The Church Creative

ChurchCreativeI’ve been reading John C. O’Keefe’s excellent book The Church Creative: How to be a Creative Gathering in the 21st Century. What strikes me about this book is its numerous typographical and grammatical errors (just kidding!). No, what I find striking is the pointedness at which O’Keefe identifies the problem (lethargy) and presents a solution (creativity).

I must admit that I found the first section a bit sluggish to get through. Perhaps this is because of my experience in the middle of the gigantic mud puddle that is the Church Lethargic. Whilst O’Keefe goes to great lengths to demonstrate there is this lifeless spirit killing the Christian Church (generally speaking), I can see it around me and in my history. He’s preaching to the converted.
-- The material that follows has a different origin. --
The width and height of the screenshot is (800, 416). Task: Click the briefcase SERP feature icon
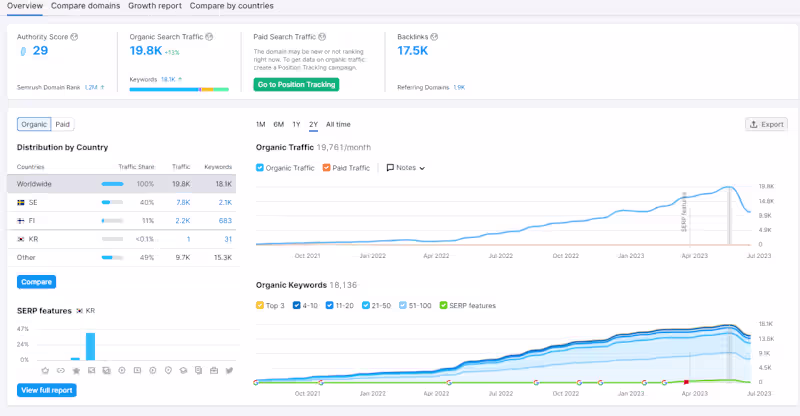pyautogui.click(x=214, y=371)
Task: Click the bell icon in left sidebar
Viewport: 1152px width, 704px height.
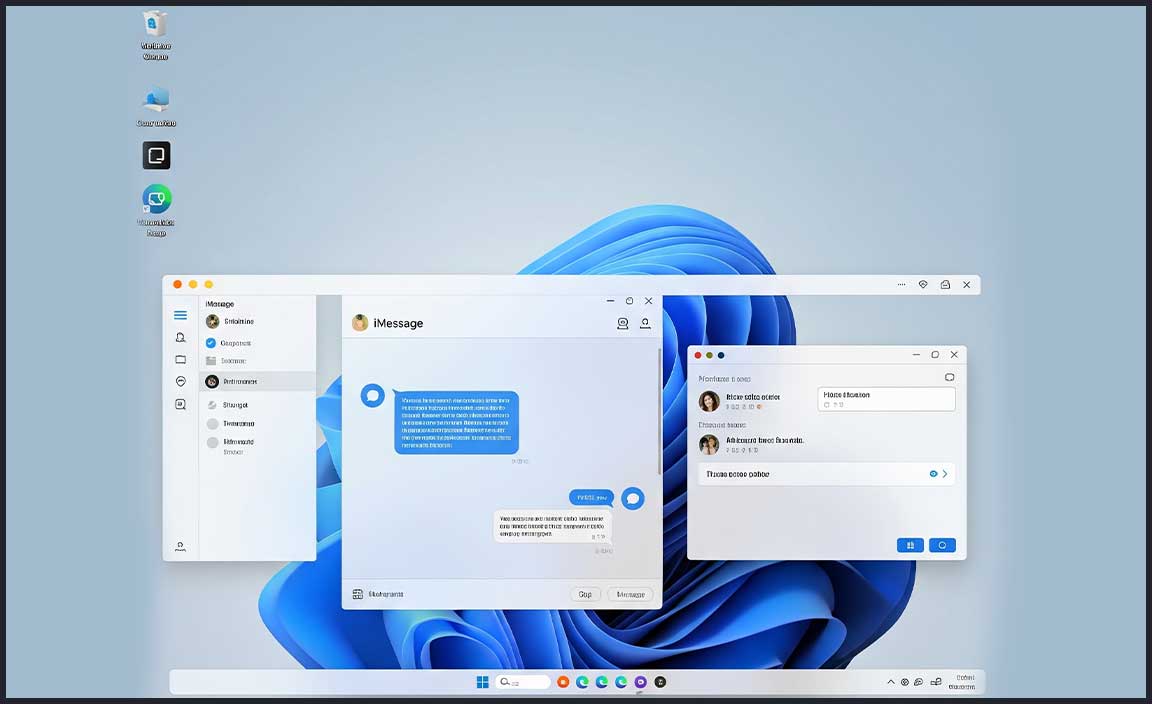Action: click(180, 338)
And his remarkable solution? Creativity. Unleashing the great ideas and those gifted with bringing these things to life: art, music, drama, prayer, liturgy, architecture, and so much more.

This is more than another program, he is adamant. This is about change–real, committed, dramatic, paradigmatic change.

I’ll let the author tell it like it is:

Like me you have tried every program placed before you to make the right changes to provide missional awareness, and they never really worked. Like me, you’re listening to the world, and not what the Divine was saying. We allowed the present hard time to define us, while not embracing the coming good time.

We’ve done the 40 days of… (fill in the blank) and found nothing truly worked. We’ve tried so many different programs that at this point we’re programmed out. Some of us are at the point where we doubt who we are, our call and even those around us – we’re so beaten down that we have become lethargic.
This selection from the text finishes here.